No matriculó este semestre en la universidad porque debía gastar más de medio millón en materiales y, además, no tiene certeza de poder seguir en Costa Rica, el único país del cual se siente parte. En los últimos días apura los trámites para dotar de un pasaporte a Daniel.

La sola idea de poner un pie en Managua le aterra. Sus papeles dicen que es nicaragüense pero construyó su vida en Costa Rica. De nica tiene los apellidos y poco más. “Lo único que conozco es Costa Rica, no conozco Nicaragua, no soy nadie allá en Nicaragua. Me pone fatal, ¿qué voy a ir hacer allá?, me da miedo solo poner un pie en Managua. No sé si todavía hay disturbios, mientras siga Ortega en el poder es latente”.

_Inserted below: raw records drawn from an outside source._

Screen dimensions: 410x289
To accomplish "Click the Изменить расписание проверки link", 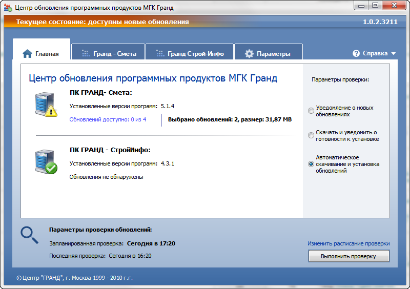I will (x=349, y=243).
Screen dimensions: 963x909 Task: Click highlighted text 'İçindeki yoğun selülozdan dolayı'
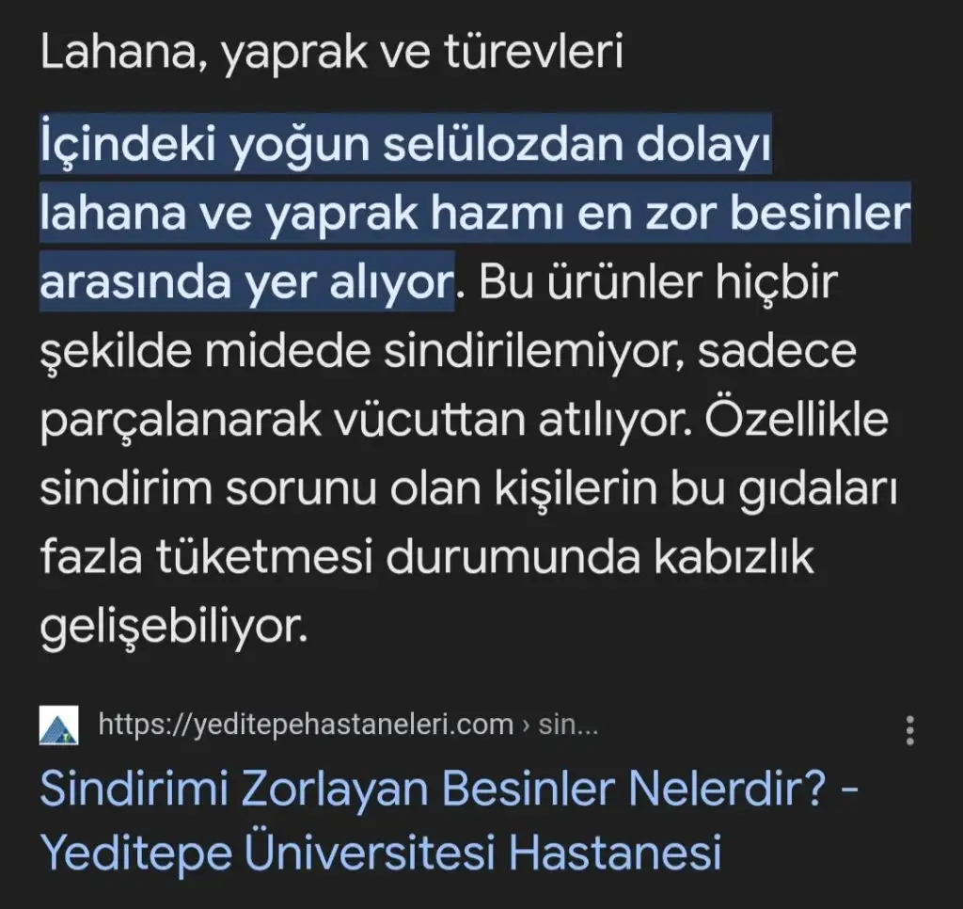pyautogui.click(x=405, y=145)
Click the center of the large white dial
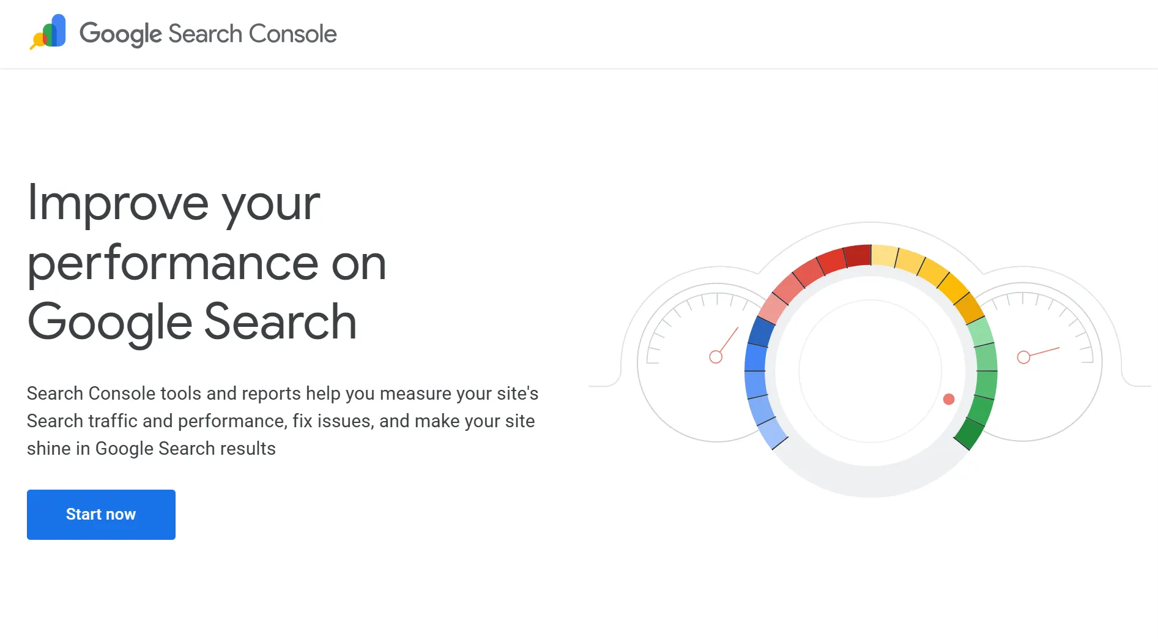The width and height of the screenshot is (1158, 639). 870,371
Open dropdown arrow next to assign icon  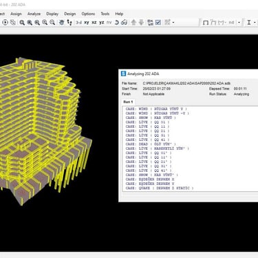[x=173, y=23]
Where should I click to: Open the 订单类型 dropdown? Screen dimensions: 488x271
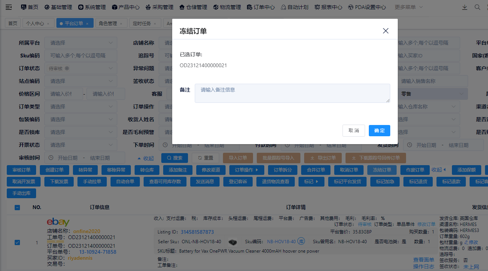pyautogui.click(x=80, y=106)
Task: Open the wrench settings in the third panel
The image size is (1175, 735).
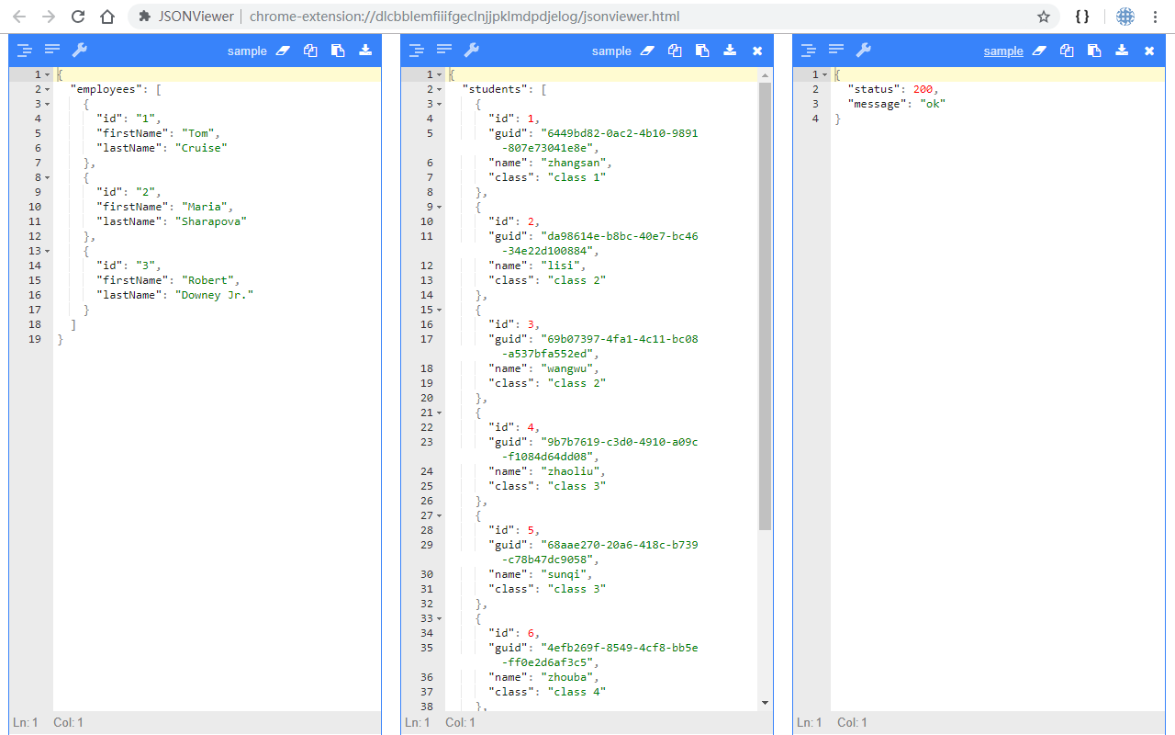Action: click(x=864, y=50)
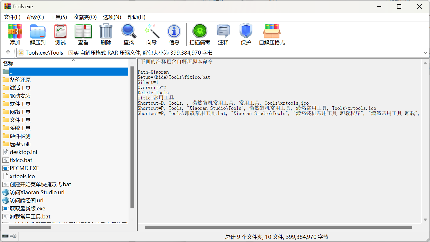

¿Qué voy a hacer en la Universidad de León cuando allá quemaron aulas y mataron estudiantes?”, dice. Su única visita a Nicaragua se dio en 2005, con su mamá, y recuerda que el solo hecho de tomar un taxi ya era complicado. “Recuerdo que me monté en un taxi y mi mamá peleaba con el chofer, nos quería cobrar por maleta, por cabeza, allá los precios no estaban regulados. En los buses también pasaba eso, me infarto de pensar qué hacer en Managua con mi hijo”, dice.

Hoy Marjorie permanece en su casa en La Carpio, uno de los populosos dormitorios de inmigrantes nicaragüenses sin papeles.

De calles angostas, piso de tierra y pulperías por cada cinco casas, La Carpio está llena de niños jugando con botellas que simulan balones de fútbol, ventas de elotes y chucherías en las esquinas y, por supuesto, un tráfico incesante de drogas a la hora que sea.

El ciclo de su vida podría volver a partir de cero, en otro lugar que no es su casa, pero que un papel dice que sí.

La maldición de la genética, las malas decisiones y el infortunio tienen a esta joven y a su hijo con un pie en la Nicaragua de Ortega.

En medio de represión, asesinatos y desempleo, ambos buscarán forjarse un futuro en un país donde otros ya perdieron la esperanza.

Cerca de irse, Marjorie no puede entender qué pudo ser peor para continuar con sus sueños: caer en una trampa y atribuirse la culpa o haber nacido nicaragüense.